Kekulé Superconductivity in Twisted Magic Angle Bilayer Graphene
Abstract
While it has been one of the most important new physics discoveries in the last decade, the nature of superconductivity in the twisted graphene family remains an unsolved problem. Motivated by recent scanning tunneling experiments that report Kekulé ordering in moiré graphene superconductors, we develop a microscopic theory of this superconductivity for the twisted bilayer system. The pairing we find is an intra-valley, finite-momentum pair-density wave (PDW) that intrinsically carries a Kekulé modulation.
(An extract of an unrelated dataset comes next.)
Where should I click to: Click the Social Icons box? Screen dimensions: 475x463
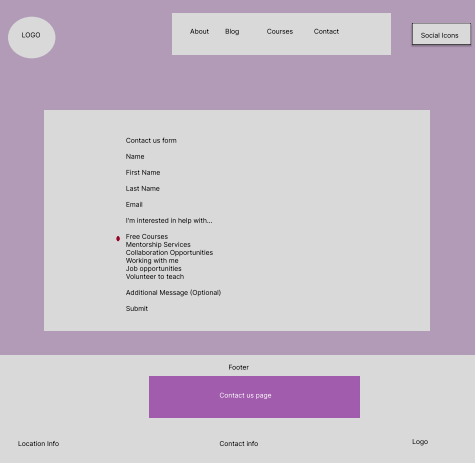pyautogui.click(x=441, y=34)
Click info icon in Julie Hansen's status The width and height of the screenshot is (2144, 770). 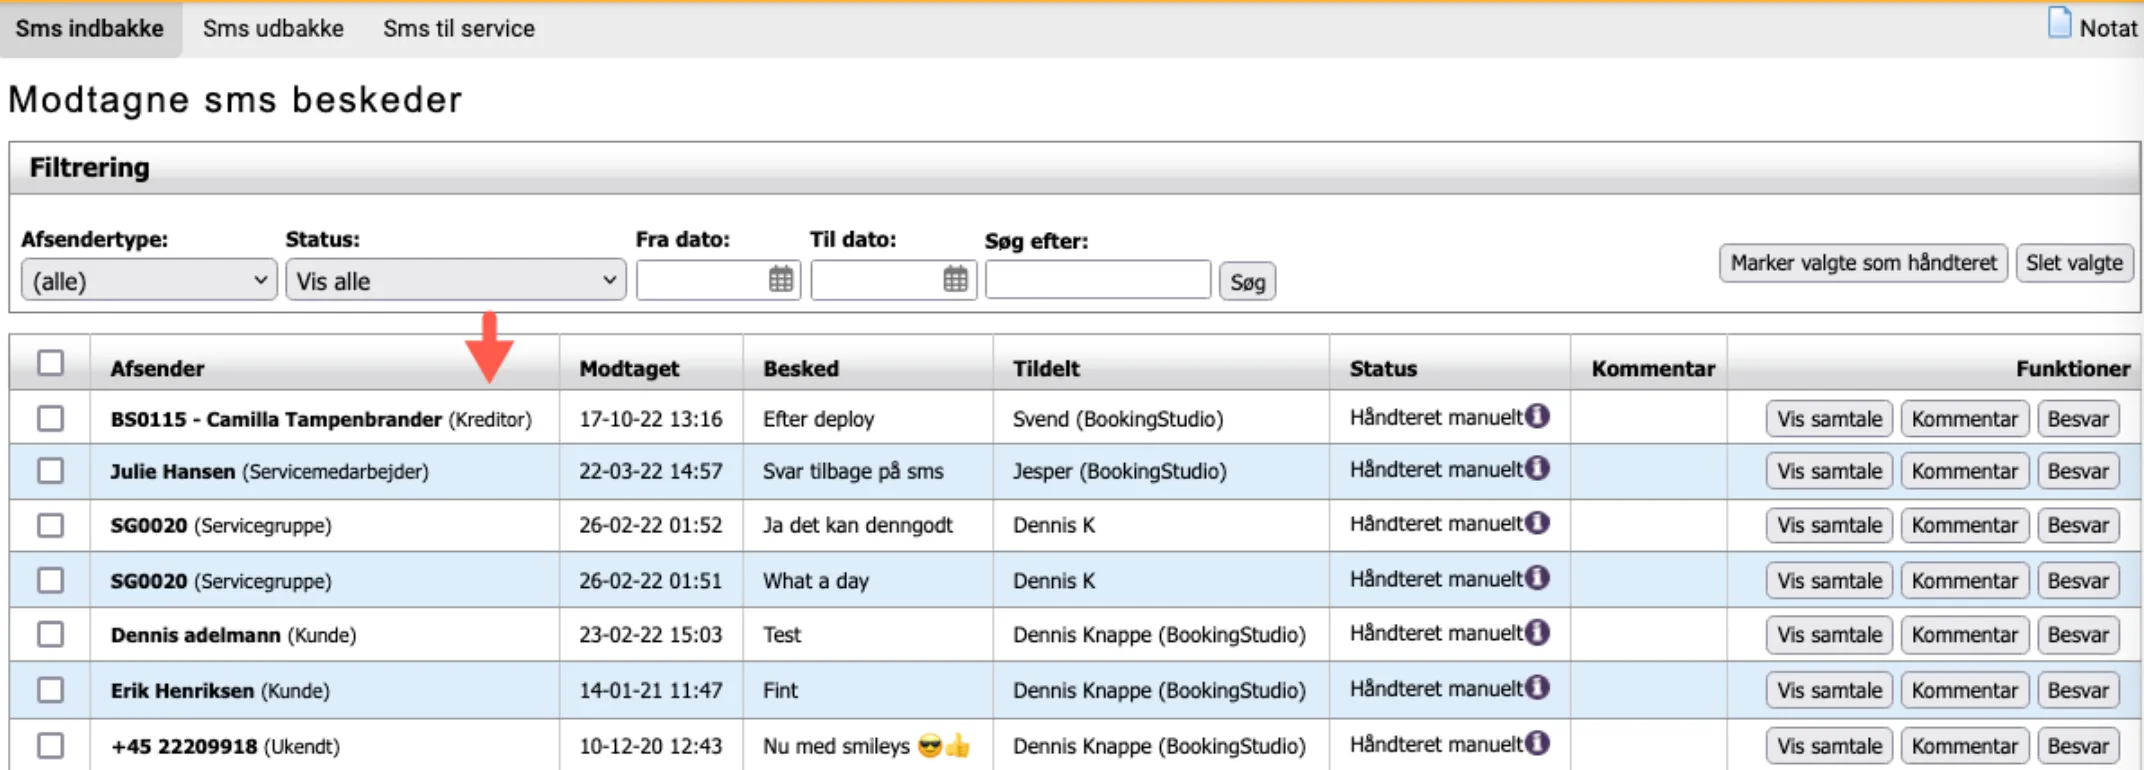(x=1538, y=469)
This state exhibits four salient features: (i) spontaneous breaking of C3 rotation symmetry, producing nematic order (ii)with triplet pairing; and (iii) a quasiparticle density of states that evolves from a V-shaped profile to a fully gapped, U-shaped spectrum as the attraction increases which is accompanied by (iv) systematic behavior of the temperature dependent zero bias conductance. These features align with key experimental signatures. We find, as well, that with only modest interaction strengths, the state is near to a BEC-like phase, consistent with the observed extremely short coherence lengths. Taken together, these results identify a microscopic intra-valley Kekulé PDW as a compelling candidate for unconventional superconductivity in the twisted graphene family.